• What you need to do
Exactly reproduce the entries, dropping any pictures from your copy.

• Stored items

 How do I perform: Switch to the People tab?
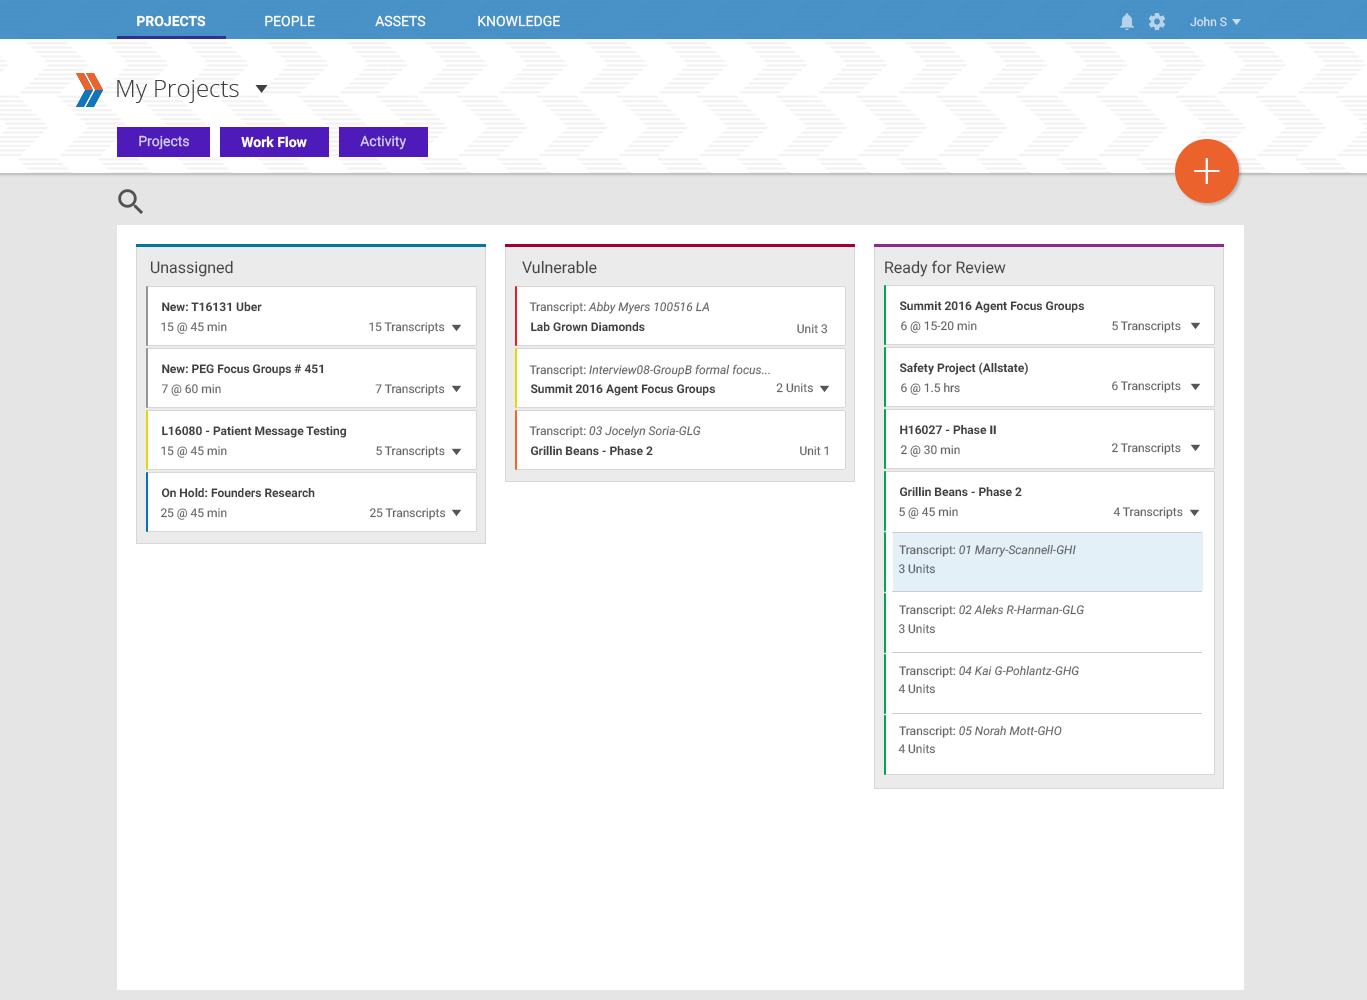289,21
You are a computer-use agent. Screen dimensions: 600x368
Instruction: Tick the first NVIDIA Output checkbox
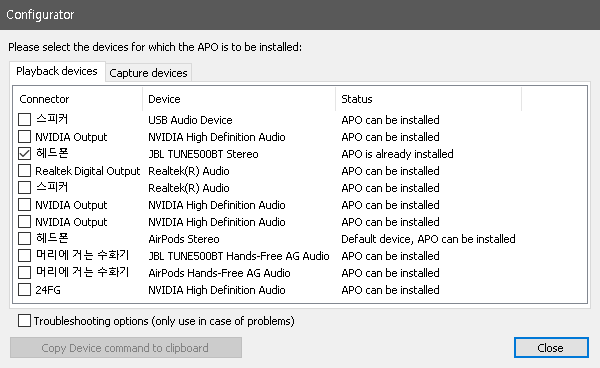[x=24, y=137]
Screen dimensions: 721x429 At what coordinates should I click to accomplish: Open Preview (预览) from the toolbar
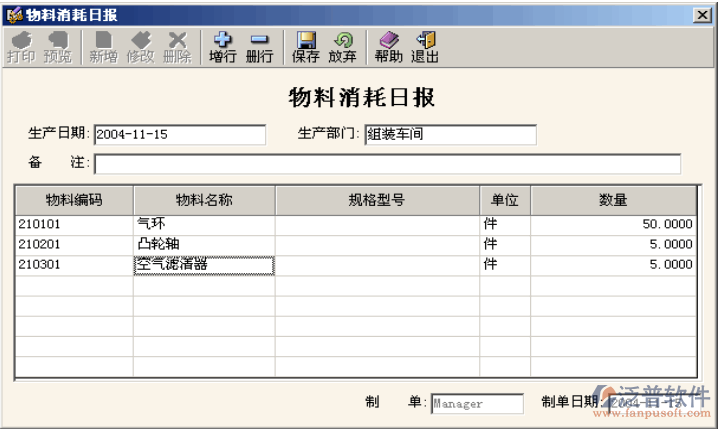pyautogui.click(x=57, y=47)
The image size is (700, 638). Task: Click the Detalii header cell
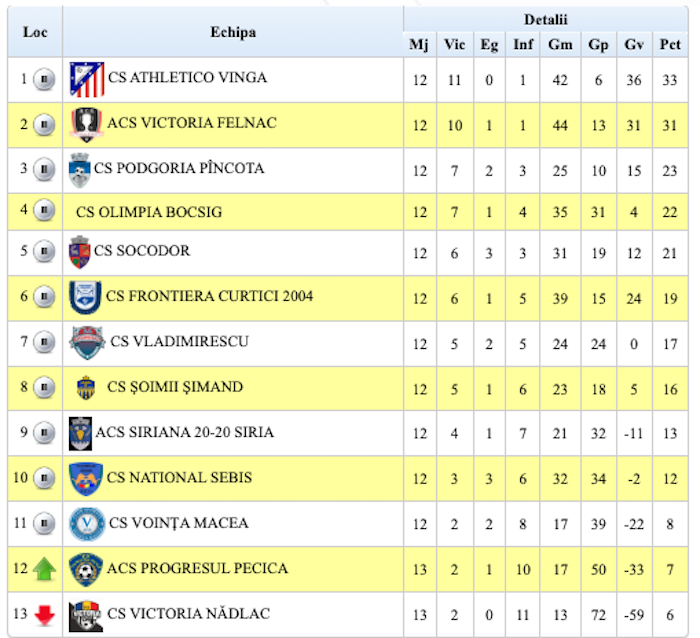coord(546,19)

• Answer section
 How do I perform: Switch to the People tab?
289,21
You are a computer-use agent. Screen dimensions: 600x368
Instruction: Tick the first NVIDIA Output checkbox
[x=24, y=137]
Screen dimensions: 721x429 At what coordinates should I click to accomplish: Open Preview (预览) from the toolbar
pyautogui.click(x=57, y=47)
The image size is (700, 638). Task: Click the Detalii header cell
coord(546,19)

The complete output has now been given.